__TASK DIRECTIONS__: Your output should consist of the lines from the first line of the records below through the one with "The width and", exactly, minus the pictures.

══════════

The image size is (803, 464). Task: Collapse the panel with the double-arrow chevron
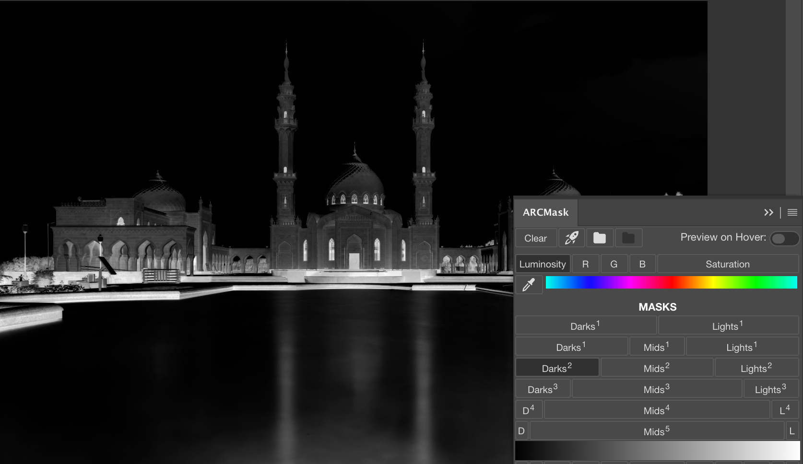[x=769, y=212]
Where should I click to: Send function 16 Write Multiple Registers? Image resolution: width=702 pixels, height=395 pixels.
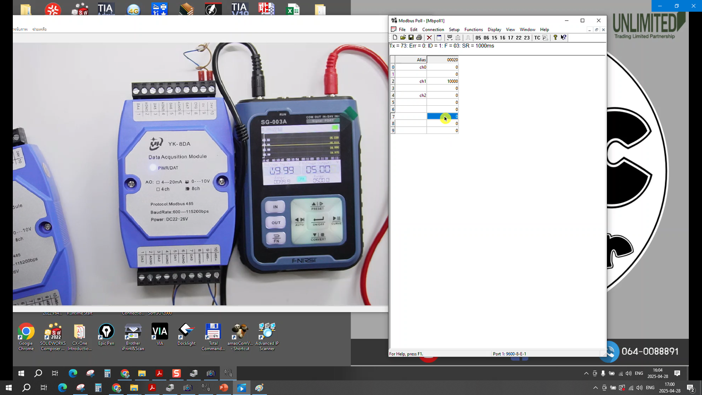point(502,37)
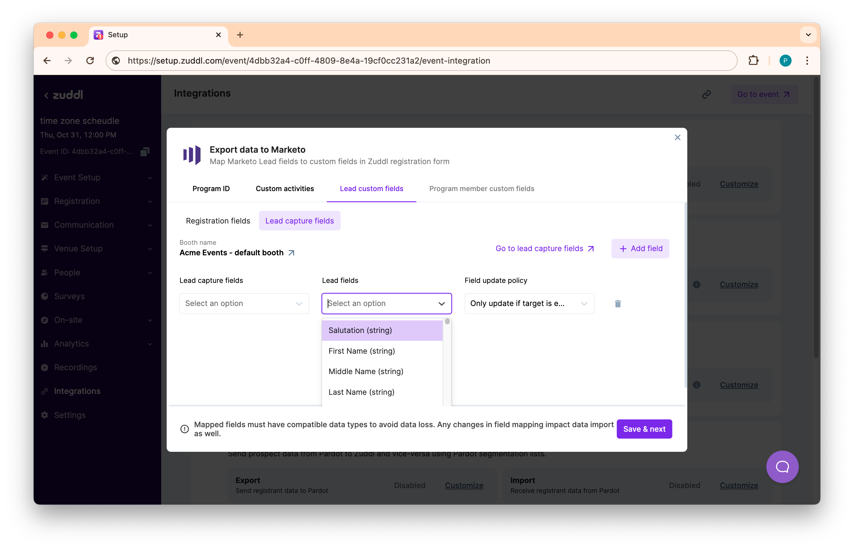Click the dropdown list scrollbar thumb
854x549 pixels.
(x=447, y=322)
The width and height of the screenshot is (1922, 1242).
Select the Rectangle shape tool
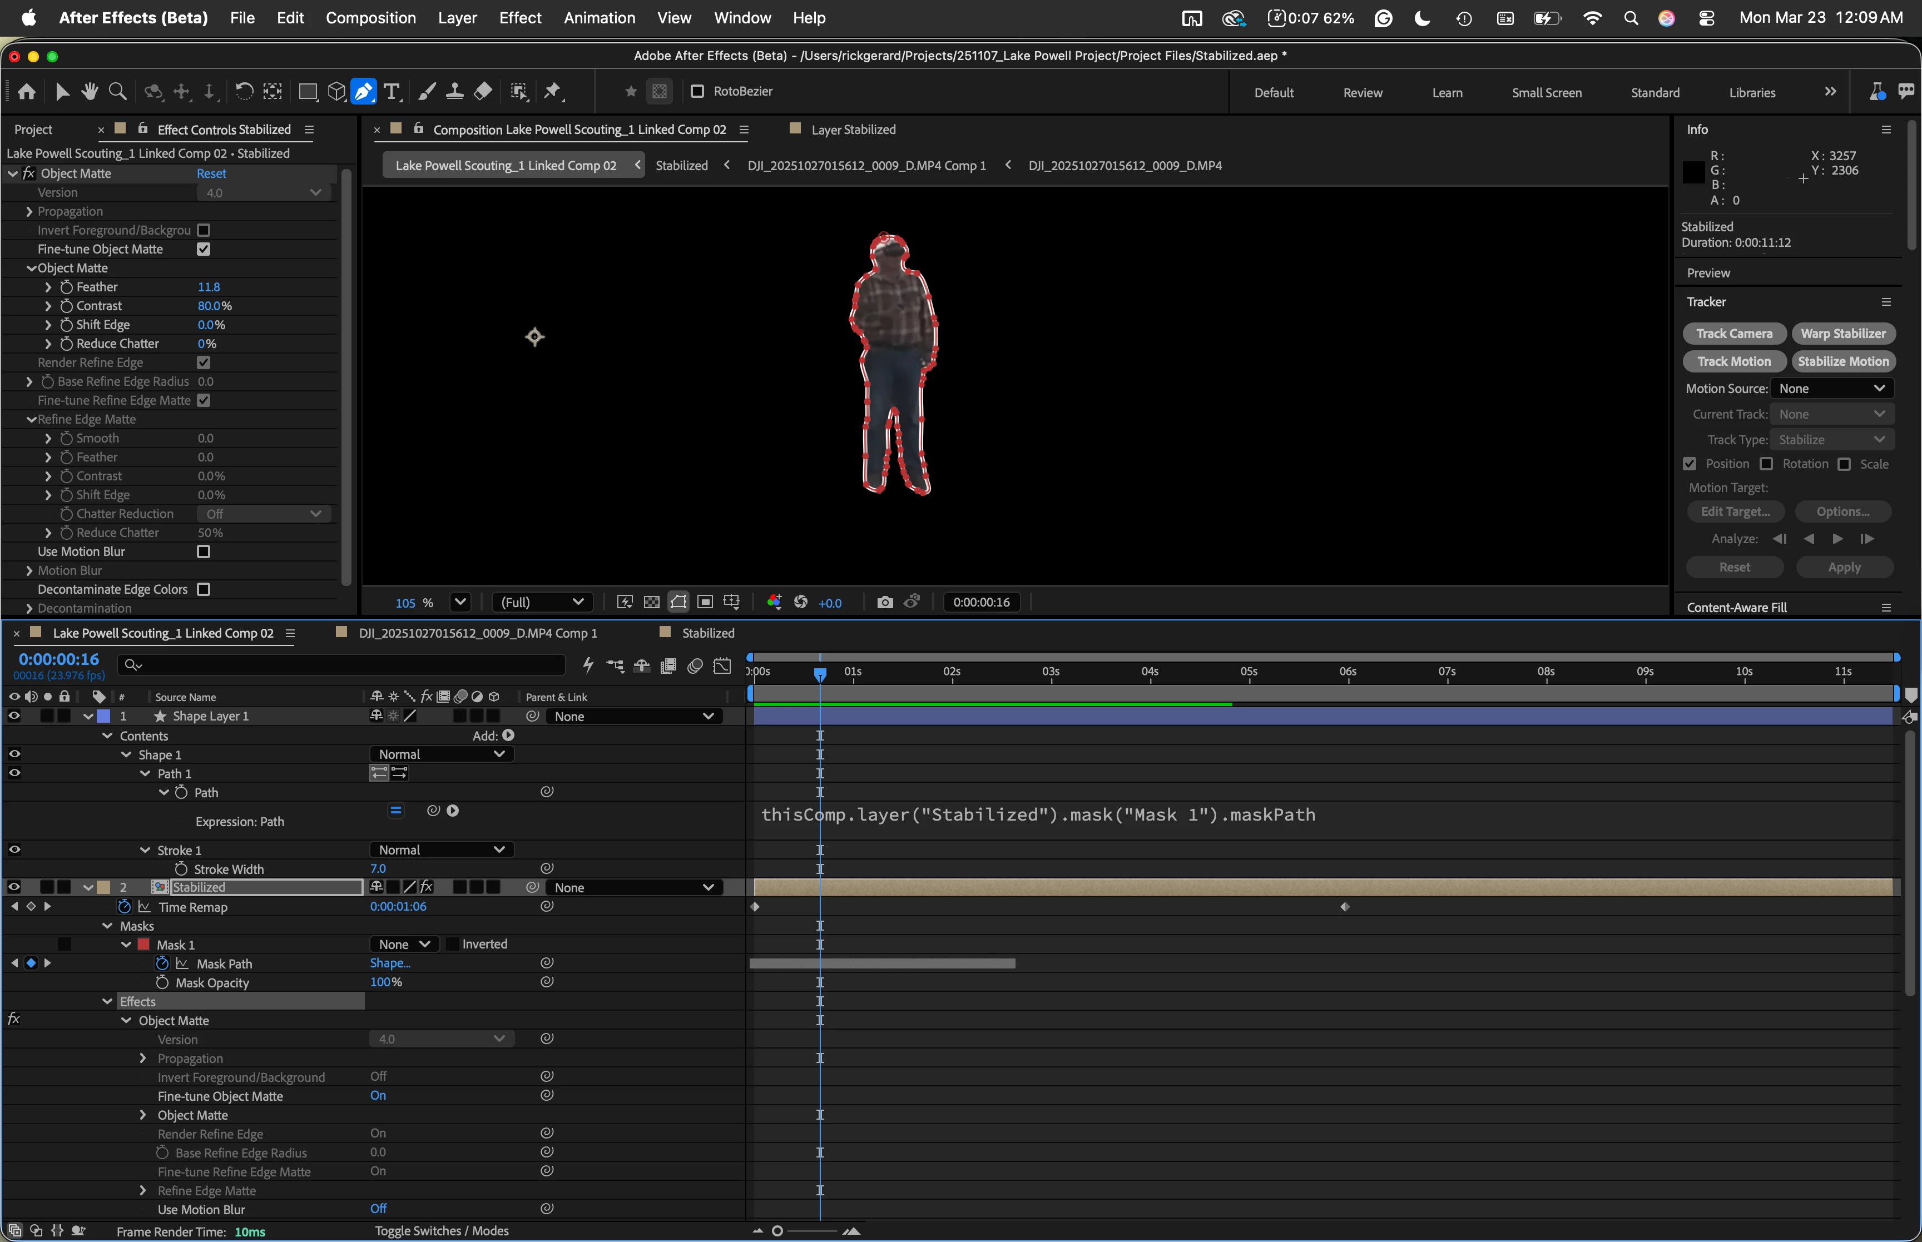click(307, 91)
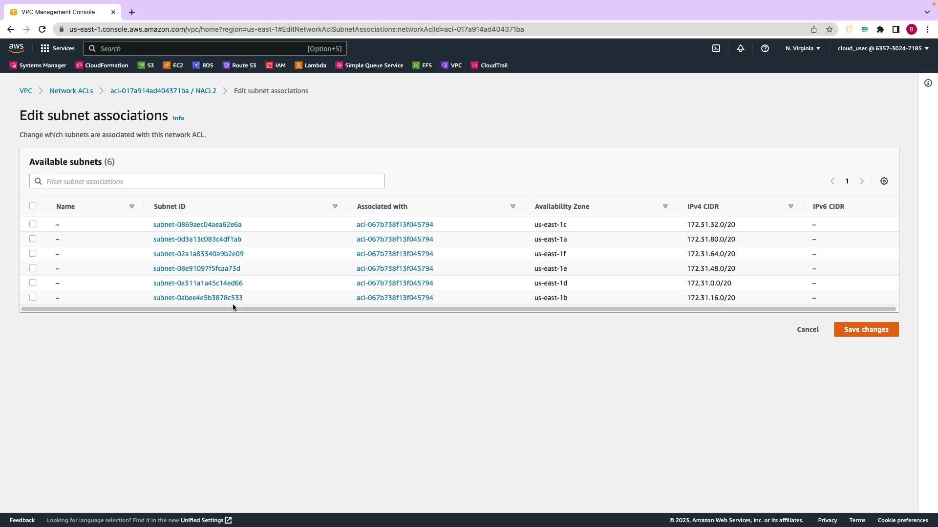Click the horizontal table scrollbar

(458, 309)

══════════

__ANSWER SPACE__:
The image size is (803, 464). Task: Collapse the panel with the double-arrow chevron
[x=769, y=212]
Where should I click to: Send function 16 Write Multiple Registers? Image resolution: width=702 pixels, height=395 pixels.
point(502,37)
Click the dropdown list scrollbar thumb
854x549 pixels.
(x=447, y=322)
The width and height of the screenshot is (1922, 1242).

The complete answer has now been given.